In the records below, find the line that holds "Given: Navigate back with the left arrow". Restate it and every later line exactly, stopping at the end and skipping pictures.

++++++++++

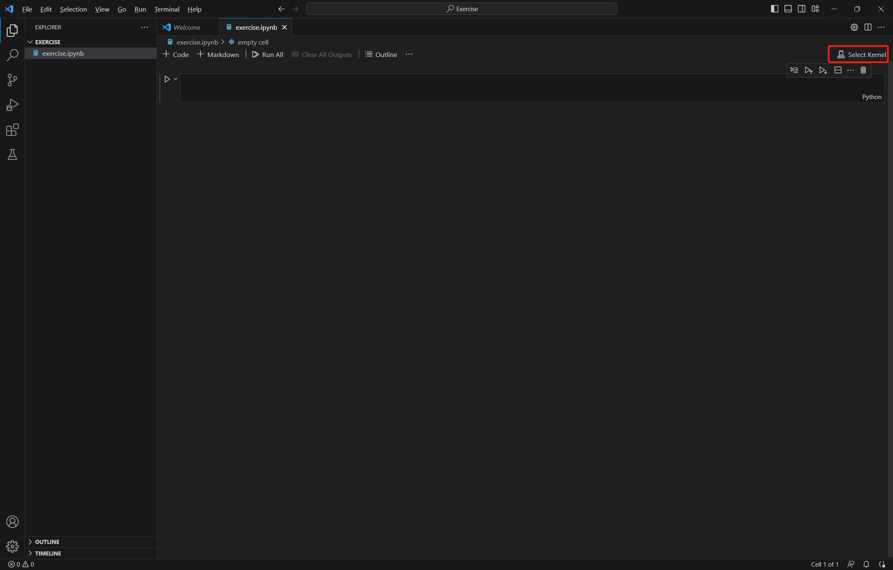Click the Select Kernel button
893x570 pixels.
pos(862,55)
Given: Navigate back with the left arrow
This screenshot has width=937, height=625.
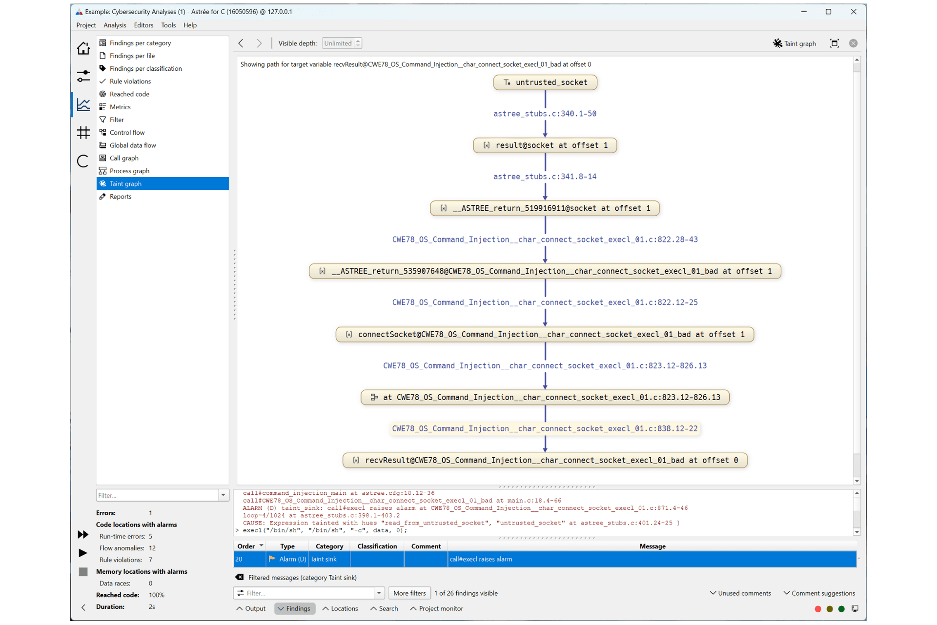Looking at the screenshot, I should pos(241,43).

++++++++++

**Your solution:**
Given: Navigate back with the left arrow
This screenshot has width=937, height=625.
Looking at the screenshot, I should pos(241,43).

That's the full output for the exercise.